Federal Drug Administration (FDA)

Expanding Existing and Adding New Industry User Fees: The budget proposes adding new—or expanding existing—fees that drug and medical device companies pay directly to the FDA to help pay for the agency's operations.

Budget Impact: New user fees are estimated at $26 million for the first year, $135 million over five years, and $286 million over 10 years.

Families USA's Commentary on the FDA Budget: In 2007, combined new and existing fees paid by the industries the FDA regulates will make up over 20 percent of the agency's funding. At a time when a cloud hangs over the FDA because several high-profile drugs have been removed from the market and there are questions about the agency's independence, the decision to increase the amount the industry pays to fund the agency that regulates it is questionable at best.

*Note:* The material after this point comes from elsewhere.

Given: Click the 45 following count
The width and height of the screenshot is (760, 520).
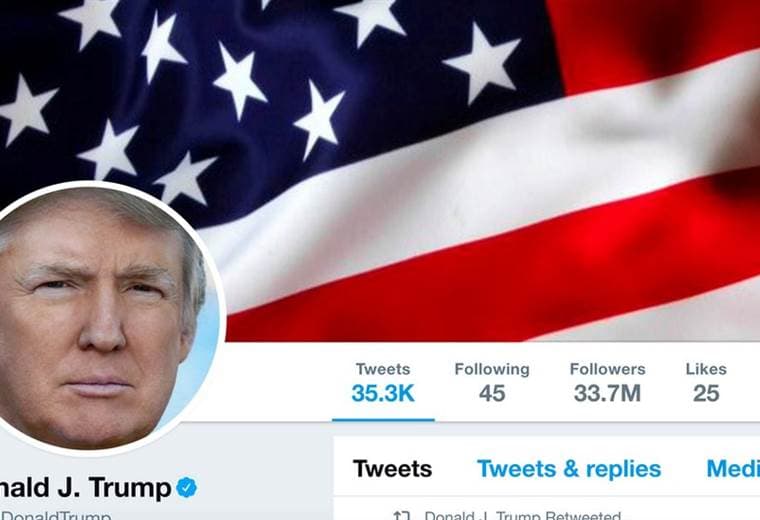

National Institutes of Health (NIH)

No increase in funding for NIH.

Budget Impact: None

Families USA's Commentary on the NIH Budget: While the budget includes added funding for research on pandemic flu and bioterrorist countermeasures, overall funding is flat. Budgets for 18 of the 19 Institutes are reduced. These reductions come at a time when more—not less—funding is needed to address pressing global health issues such as the spread of HIV/AIDS. The science performed at NIH is critical to the development of new treatments and vaccines, particularly in areas that are not of interest to the drug industry (either because the target market would not be profitable or because new treatments or vaccines would significantly reduce profits from current products). As the U.S. population ages, and as global health crises affect political stability in other countries, the type of research only the NIH can provide is essential—but this research will be stunted if funding stagnates.

1 These figures are based on a survey of employer-based coverage as comparable figures are not available for the individual market. Due to underwriting, for many low-income families, the premiums would be higher. The Kaiser Family Foundation and The Health Research and Education Trust, Employer Benefits 2005 Annual Survey, Exhibit 8.4 (Washington: The Kaiser Family Foundation, 2005). High-deductible health insurance plans linked to HSAs may, but are not required to, provide coverage for certain specified preventive health care services (such as checkups—but not any follow-up treatment) before a person has spent the deductible amount out of pocket.

2 There have been some recent, successful demonstrations of "consumer-driven" care in Medicaid under the "Cash and Counseling" initiative that allows people with disabilities to have more control over the health care they receive. But these demonstrations are very different from the new "consumer-driven" experiments the Administration plans to encourage. Families USA will issue a more detailed analysis of these new experiments shortly.